Partido Novo e PP afirmam que não vão apoiar nenhum candidato no 2º turno
O PSB e o PSDB devem definir suas posições em reuniões marcadas para a tarde desta terça-feira, 9, em Brasília
11:30 | Out. 09, 2018

O Partido Novo informou, na manhã desta terça-feira, 9, que não deve apoiar ninguém no segundo turno das eleições presidenciais, que serão decididas entre Jair Bolsonaro (PSL) e Fernando Haddad (PT). "O Novo não apoiará nenhum candidato à Presidência, mas somos absolutamente contrários ao PT, que tem ideias e práticas opostas às nossas", diz nota da legenda enviada à imprensa.
Com pouco mais de 2,7 milhões de votos, o candidato João Amoêdo, líder do partido, ficou em quinto lugar na disputa presidencial, à frente de nomes como Marina Silva (Rede), Henrique Meirelles (MDB) e o senador Alvaro Dias (Podemos).
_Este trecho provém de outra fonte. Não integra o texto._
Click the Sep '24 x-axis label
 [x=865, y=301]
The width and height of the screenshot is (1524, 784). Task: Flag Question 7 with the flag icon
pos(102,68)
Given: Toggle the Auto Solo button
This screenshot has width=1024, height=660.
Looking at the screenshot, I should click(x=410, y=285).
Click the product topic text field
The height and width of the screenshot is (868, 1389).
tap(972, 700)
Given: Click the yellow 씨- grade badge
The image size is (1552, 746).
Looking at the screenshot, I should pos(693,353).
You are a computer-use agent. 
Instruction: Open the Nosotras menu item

Na segunda-feira, 8, em entrevista ao jornal O Estado de S. Paulo, Amoêdo chegou a elogiar o economista Paulo Guedes, coordenador econômico da campanha do capitão reformado. "Ele tem algumas ideias que se assemelham ao que defendemos, como mais liberdade econômica e privatização de estatais", afirmou. "O problema é que essas propostas vêm do assessor econômico. Bolsonaro, como deputado (o candidato está em seu sétimo mandato na Câmara), nunca foi um grande defensor dessas pautas", disse.
No entanto, um dia depois, a sigla tomou a decisão de manter a neutralidade. "O cenário presidencial no segundo turno não é aquele que desejávamos. Manteremos nossa coerência e nossa contribuição se dará através da atuação de nossa bancada eleita", informa o documento. Nessas eleições, a sigla elegeu oito deputados federais, 11 estaduais e um distrital.
Outro partido que também declarou neutralidade foi o PP que, no primeiro turno, foi uma das siglas que avalizaram a candidatura do tucano Geraldo Alckmin. Em uma carta longa, de três páginas, dirigida aos progressistas, o presidente do partido, Ciro Nogueira (PI), diz que o eleitor claramente enviou um recado ao País: quer tomar sua decisão sem que qualquer outro aspecto, que não os candidatos, sejam levados em consideração como critério de escolha. “Isso significa que o eleitor quer o silêncio e o palco vazio de qualquer ruído ou informação que interfira na sua reflexão sobre qual candidato escolher”, disse Nogueira.
Ao reafirmar o compromisso do partido com a democracia, estabilidade econômica, social e com as garantias fundamentais, o PP, que elegeu 37 deputados federais, cinco senadores e o governador do Acre, Gladson Cameli, afirma que está disposto a colaborar com o futuro governo “em todas as agendas coerentes e resolutivas que sejam capazes de enfrentar e encaminhar a solução para os grandes problemas que o País precisa solucionar”.
Outros partidos
A semana deve ser de definição de apoios a um dos dois candidatos do segundo turno. O PSB e o PSDB devem definir suas posições em reuniões marcadas para a tarde desta terça-feira, 9, em Brasília.
A Comissão Executiva Nacional do PSB se reúne, às 14h30min, na sede do partido, em Brasília. Às 15 horas, a Executiva Nacional do PSDB também se encontra na capital federal.
O PPL, que lançou João Goulart Filho, é outro partido que se reúne nesta terça-feira em Brasília. A expectativa é de que Rede e o DC (Democracia Cristã), de Eymael, anunciem hoje seus apoios. O MDB, presidido pelo senador Romero Jucá (MDB-RR), que perdeu a reeleição, deve se reunir nesta quarta-feira, 10, na capital federal. Já o PSTU, de Vera Lúcia, marcou para quinta-feira, 11, o anúncio.